How some teenagers are forced from foster care into direct provision once they turn 18

How some teenagers are forced from foster care into direct provision once they turn 18

Teenagers from outside of Ireland who don’t have a parent or guardian are being forced to move from foster care into the direct provision system after they turn 18.

The finding is one the key challenges identified by the ESRI as part of their report into the care of non-EU unaccompanied minors in Ireland.

An unaccompanied minor is a child who is not in the care of, or accompanied by, a responsible adult when presenting to the State, either through the gardaí or another agency.

Children in the company of a responsible adult, who may not necessarily be their parent or legal guardian are not designated as such.

The report found that there has been a significant improvement in the care of such children but point to several challenges that remain.

One of the challenges relates to the aftercare children receive when they turn 18, something report author Emma Quinn says has “huge regional variations”.

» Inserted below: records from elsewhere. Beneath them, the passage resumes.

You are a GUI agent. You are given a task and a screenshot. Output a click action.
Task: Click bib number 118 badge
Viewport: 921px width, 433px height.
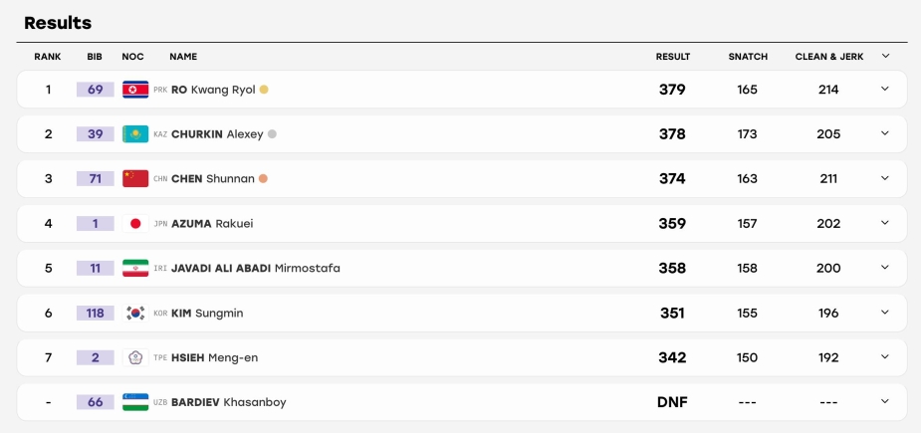(96, 314)
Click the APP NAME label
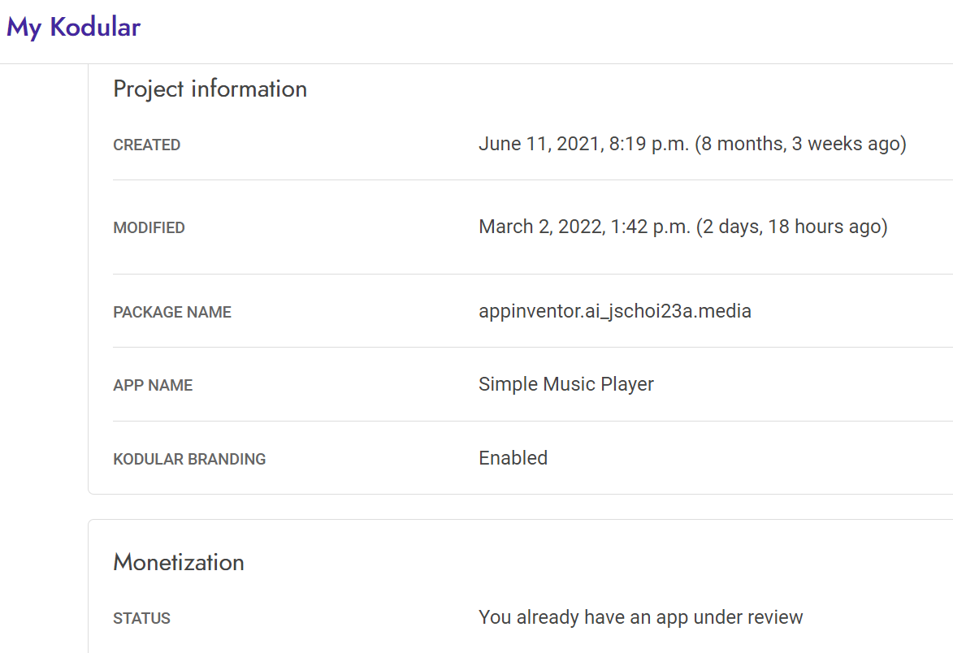The height and width of the screenshot is (653, 953). [x=153, y=385]
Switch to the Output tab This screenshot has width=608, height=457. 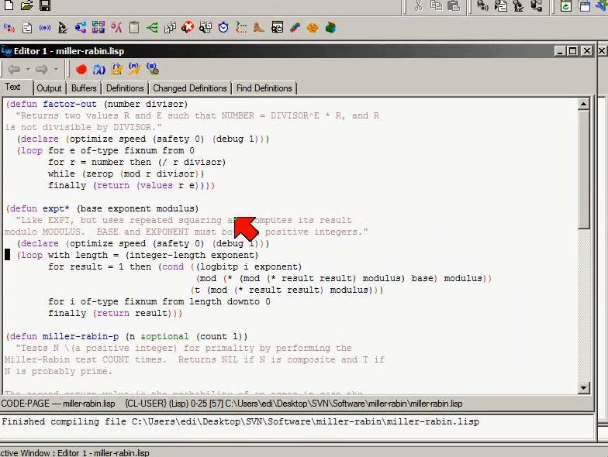pos(49,88)
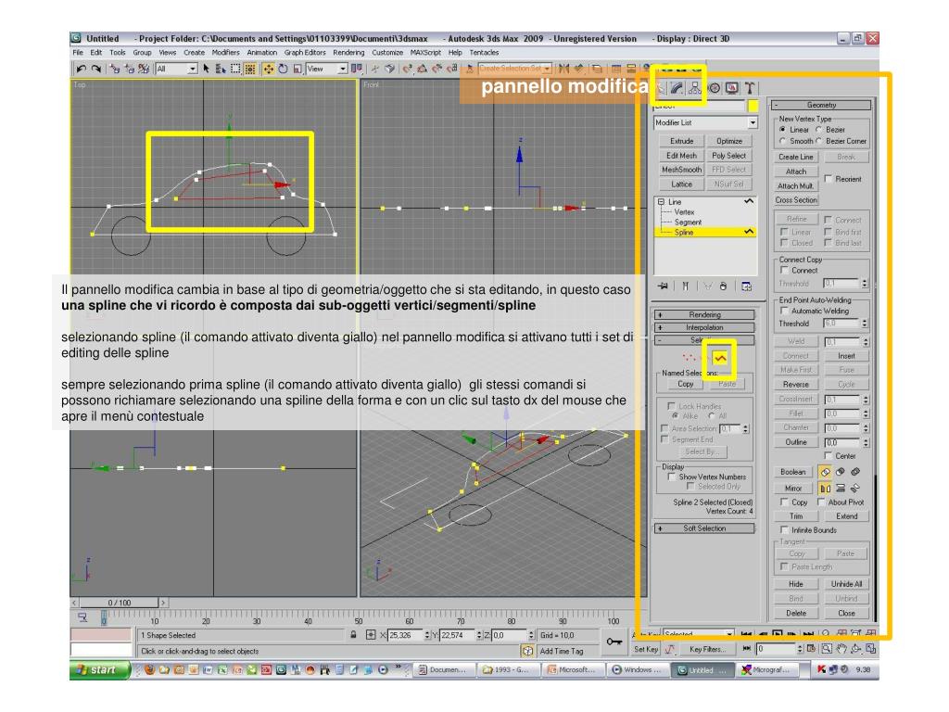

“The access (to aftercare) in general depends on a discretionary decision about vulnerability,” said Quinn, adding that it would be the opinion of many social workers and any child in such situations are vulnerable.

In Dublin, for example, there are initiatives in place so that minors in education may stay on in care until they complete their education.

“It’s important to note that there is no clear immigration status for unaccompanied minors,” says Quinn. “If they want to normalise their immigration status then they may have to make an asylum application.”

“It follows that they may then have to enter the direct provision system,” she adds.


The ESRI report found that there was a dramatic decrease in the number of unaccompanied minors going missing from State care.

In 2007, 41 children went missing from the care of the Dublin social work team of which 12 were found, while in 2013, four children went missing and two were found.

Much of this reduction is due to the ending of the hostel-based care for unaccompanied minors which was phased out over 2009 and 2010. The system was widely criticised for exposing already vulnerable children to harm.

The number of unaccompanied minors going missing from State care has also decreased in large part because the overall numbers presenting has declined sharply.

A non-EU child without a parent, guardian or responsible adult is now the responsibility of Tusla and are treated equally to Irish children. In practice this means that they are provided with foster care, supported lodgings or residential placements, most are also provided with a social worker.